Demam

26 4 0
                                    

Pintu itu menutup sempurna dan sosok Oh Ah-ra menghilang di baliknya. Gadis itu sempat mengomel singkat dan bersumpah akan menyeret Jae-bi keluar dari kamar karena terlambat. Jung-won terkekeh geli. Ini memang sudah waktunya mereka berangkat ke Busan. Ia sudah tiba di unit apartemen Hyun-dae sejak lima belas menit yang lalu, tetapi tidak ada tanda-tanda Jae-bi muncul. Ah-ra yang mulai kesal memutuskan untuk menjemput gadis itu daripada menunggu lebih lama.

“Ah-ra ssi tampak sangat dekat dengan Nona Han.”

Jung-won tak dapat menahan dirinya sendiri untuk berkomentar.

“Ya, mereka memang begitu. Atau lebih tepatnya, Ah-ra bertingkah seperti orang tua yang bertugas mengasuh Jae-bi.”

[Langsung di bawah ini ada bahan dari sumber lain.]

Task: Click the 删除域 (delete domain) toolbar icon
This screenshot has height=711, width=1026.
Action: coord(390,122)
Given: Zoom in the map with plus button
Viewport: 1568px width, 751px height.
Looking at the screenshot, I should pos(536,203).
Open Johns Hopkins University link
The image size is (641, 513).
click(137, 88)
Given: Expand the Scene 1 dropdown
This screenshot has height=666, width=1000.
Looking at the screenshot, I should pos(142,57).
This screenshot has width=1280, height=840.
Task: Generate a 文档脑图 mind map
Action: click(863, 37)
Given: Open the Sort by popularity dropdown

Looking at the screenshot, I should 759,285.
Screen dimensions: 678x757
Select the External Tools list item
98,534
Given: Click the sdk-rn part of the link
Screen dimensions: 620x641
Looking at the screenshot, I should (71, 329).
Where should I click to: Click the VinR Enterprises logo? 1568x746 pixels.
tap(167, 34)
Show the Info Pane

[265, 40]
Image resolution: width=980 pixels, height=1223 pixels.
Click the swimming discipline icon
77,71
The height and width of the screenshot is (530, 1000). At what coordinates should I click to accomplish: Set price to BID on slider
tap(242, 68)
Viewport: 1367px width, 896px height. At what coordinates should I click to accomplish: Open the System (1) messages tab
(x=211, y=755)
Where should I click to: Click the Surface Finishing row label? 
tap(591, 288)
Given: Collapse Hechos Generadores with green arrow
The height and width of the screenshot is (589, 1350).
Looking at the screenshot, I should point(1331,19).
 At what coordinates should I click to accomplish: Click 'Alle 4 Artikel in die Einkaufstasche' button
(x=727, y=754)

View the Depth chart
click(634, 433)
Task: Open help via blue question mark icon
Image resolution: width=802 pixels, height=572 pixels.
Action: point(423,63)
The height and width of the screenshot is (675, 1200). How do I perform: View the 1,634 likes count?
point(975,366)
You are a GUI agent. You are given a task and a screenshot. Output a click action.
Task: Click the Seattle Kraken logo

Itu benar. Namun jika dipikir-pikir, tidak hanya Ah-ra yang memperlakukan Jae-bi seperti itu. Hyun-dae dan keluarga Song juga begitu menjaga Jae-bi seperti adik kecil yang butuh perlindungan.

“Itu karena kami pernah hampir kehilangannya.”

Ucapan Hyun-dae sontak membuat Jung-won menegang. Apa maksudnya?

“Dia belum cerita?”

“Tentang apa?”

Hyun-dae tak langsung menjawab. Jung-won bisa melihat kakak sepupunya itu sedang menatapnya dengan tatapan menilai. Choi Jung-won mungkin sudah tahu beberapa hal tentang Jae-bi dari gadis itu sendiri. Namun ketika melihat Hyun-dae tampak menimbang-nimbang sesuatu, ia tahu bahwa ia belum benar-benar mengenal Jae-bi seperti yang ia duga.

Gadis itu seperti buku detektif yang tak tuntas. Jung-won merasa dirinya diliputi rasa penasaran yang amat sangat, tetapi sadar bahwa ia harus menahan diri jika tak ingin menyinggung perasaan Han Jae-bi.

“Kurasa ini adalah sesuatu yang harus disampaikan Jae-bi sendiri, Jung-won ah. Aku tidak ingin melewati batas.” Dan Jung-won juga tidak mungkin memaksa. “Kami hanya berusaha melindunginya sebaik yang kami bisa. Anak itu telah kehilangan sebagian besar dari hidupnya dan kami tidak akan membiarkannya kehilangan lebih banyak.”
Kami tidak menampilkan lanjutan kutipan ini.